Sunday, June 24, 2012

Web audio error handling

Some "programming problems" aren't completely programming problems. They are actually user experience issues which can be discussed by reasonable people who are lucky enough to not be code wranglers. Naturally, one of the participants in the conversation has to be someone who understands the core technical issue and can relay it to the audience.

Here's one. Today, I started chasing down an intermittent hang in playback on my scanner page. The page itself is primarily driven by Javascript code which has a number of timers and other events firing off to do things. It fetches new calls, scrolls the screen, evicts old calls, and starts jPlayer to actually play the audio files.

Problem is, the Internet being what it is, sometimes those audio files aren't available. There are sufficient gremlins in the tubes to make it occasionally fail. It doesn't happen often, but when it does, users tend to notice, since they have to manually interact with the page to get things moving again. This is how I heard about it this morning: one of my users reported it.

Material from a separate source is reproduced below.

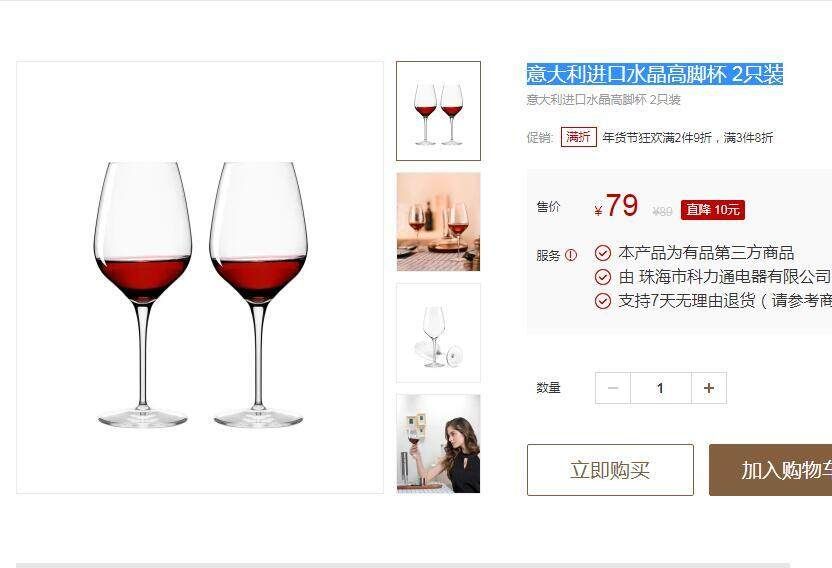Click the gray product subtitle below the title
This screenshot has width=832, height=568.
[603, 100]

Upon further inspection, I determined that it can happen when there's a HTTP error return for the audio. Due to the way I have this thing rigged up, it's possible to fail due to network anomalies which are beyond my control. These anomalies tend to be short-lived, such that a retry will resolve them.

This is where it becomes conversation fodder for normal people. I can present my problem thusly: I have people expecting things to keep working, and a retry can solve it. Trouble is, too many retries is just wasteful, and if enough clients get into a loop like this, it'll beat my server to death.

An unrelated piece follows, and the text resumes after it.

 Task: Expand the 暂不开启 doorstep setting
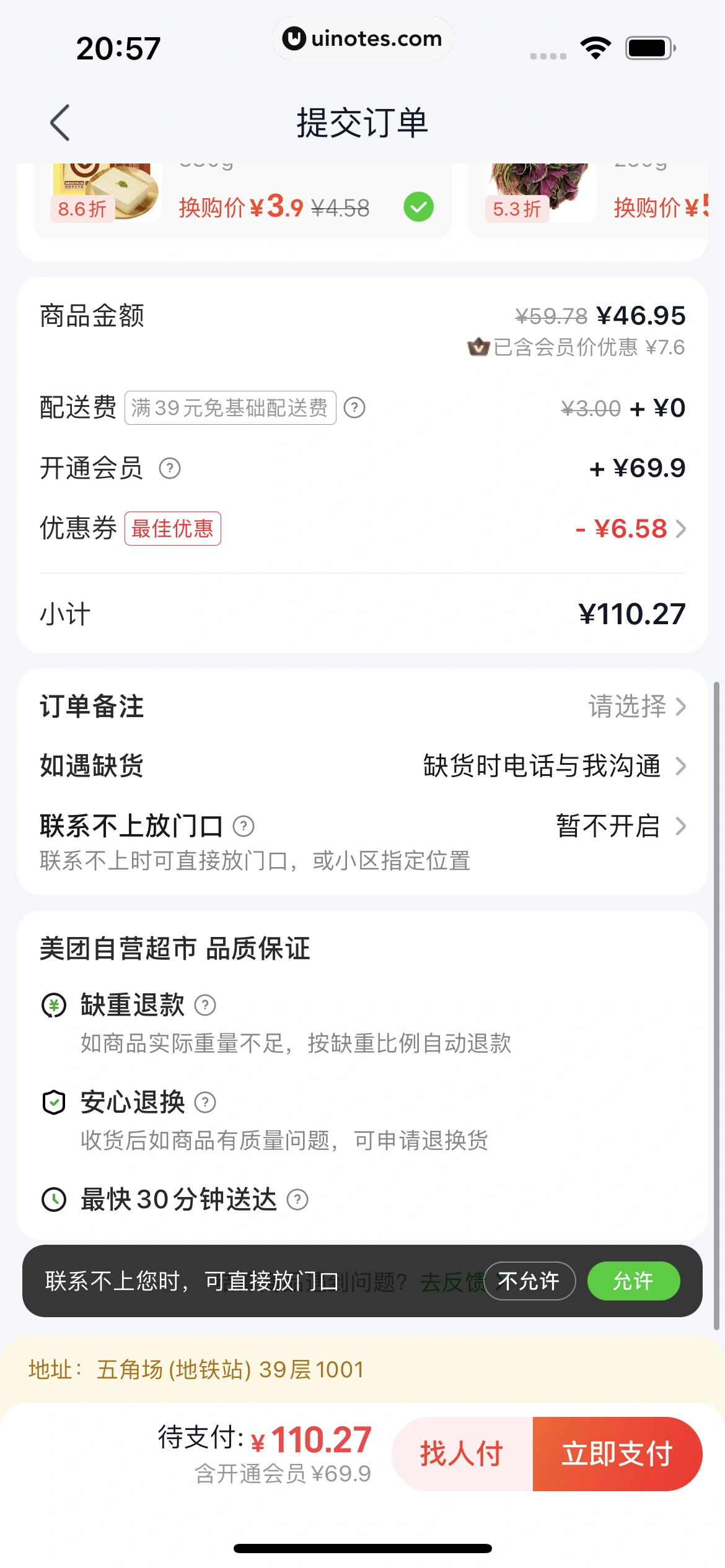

Talking through it with one such non-programmer (a family member, not my user) eventually lead to a possible strategy. If it fails, retry right away. It almost always works on the second try. If that fails, then wait a little while, and try it again. If that fails too, wait some more, and try it yet again. If this fails, give up. This makes the common case almost invisible since it's an immediate retry (and usually succeeds), while also giving enough of a time-spread to allow it to recover within 15-20 seconds.

With that decided, I set off to try to implement it. It turns out that jPlayer provides a nice event which can be hooked to catch errors. I noticed a problem, though: the 5xx errors which are coming from these transient failures look no different than a 4xx error which might happen. Granted, I never have 404s, because all of the requests are for files which actually exist, but it could happen some day.

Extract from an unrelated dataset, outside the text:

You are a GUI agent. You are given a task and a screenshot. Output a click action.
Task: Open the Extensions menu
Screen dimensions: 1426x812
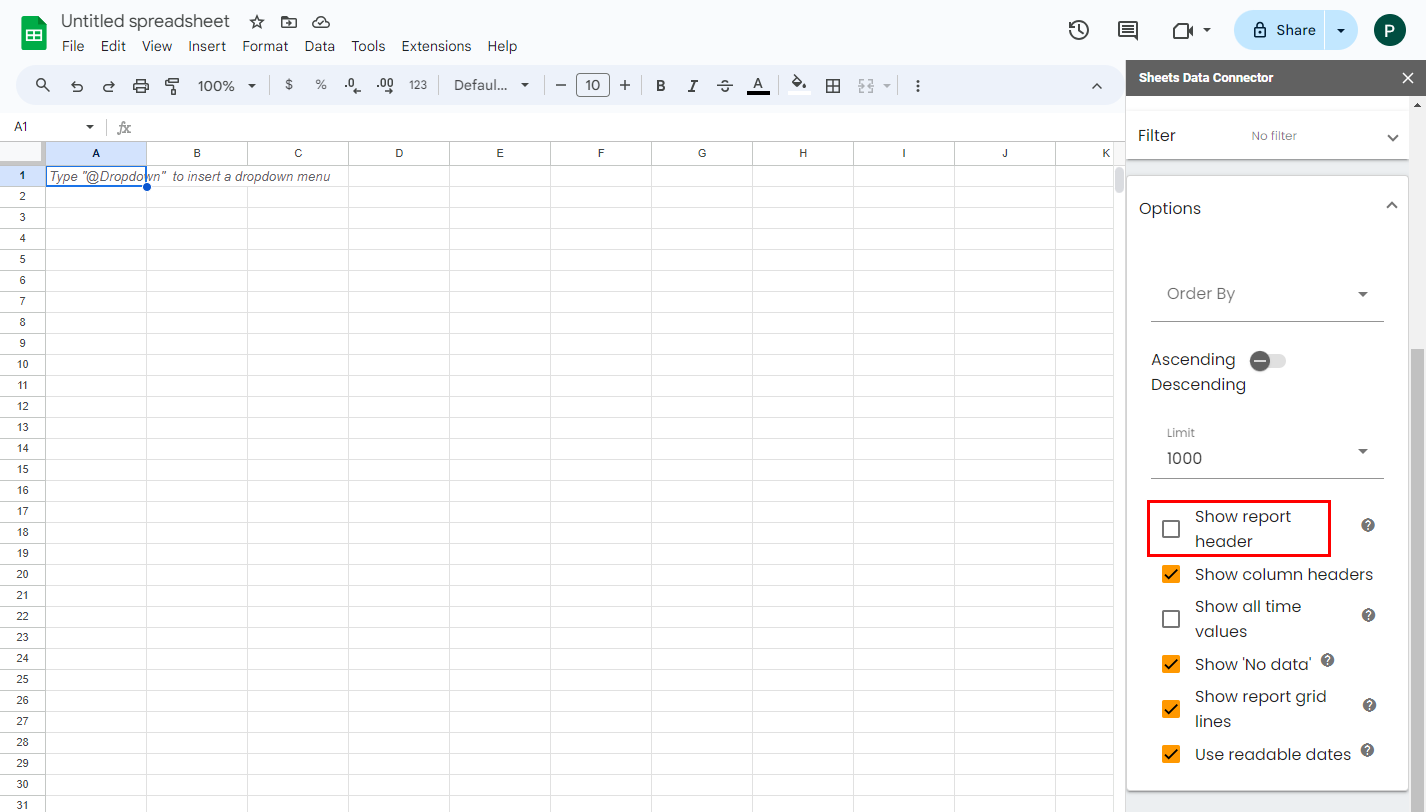(436, 46)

This is when I started applying some "would be nice" logic and started digging to see if I could tell them apart. It turns out that's not possible. The HTML5 player element used by jPlayer sets a generic MEDIA_ERR_NETWORK for 4xx, 5xx, and some other failures and doesn't do me the favor of storing the actual HTTP response code anywhere. This isn't jPlayer's fault, incidentally. It's just how the player spec works.

I would have liked it to automatically detect 404 as a broken call and skip over it. Unfortunately, it can only retry pointlessly, and ultimately give up. This is less than ideal, but I'll live with it for now.

One thing I do control is what my server returns. I could theoretically rig it to never return 404s, no matter what you fetch. Anything which would throw a 404 could be internally shunted to a zero-length placeholder audio file which would succeed. This would allow the client to move past that call and keep on going with others which (hopefully) will actually exist.

I'd say the moral of the story is that even non-technical people can be valuable when certain issues come up. Looping them in can provide useful insights, and it also keeps them from feeling excluded when you have to go off and poke at the computer for a while. It's no longer a black box.

Engineers who like to talk their way through problems actually exist. Who knew?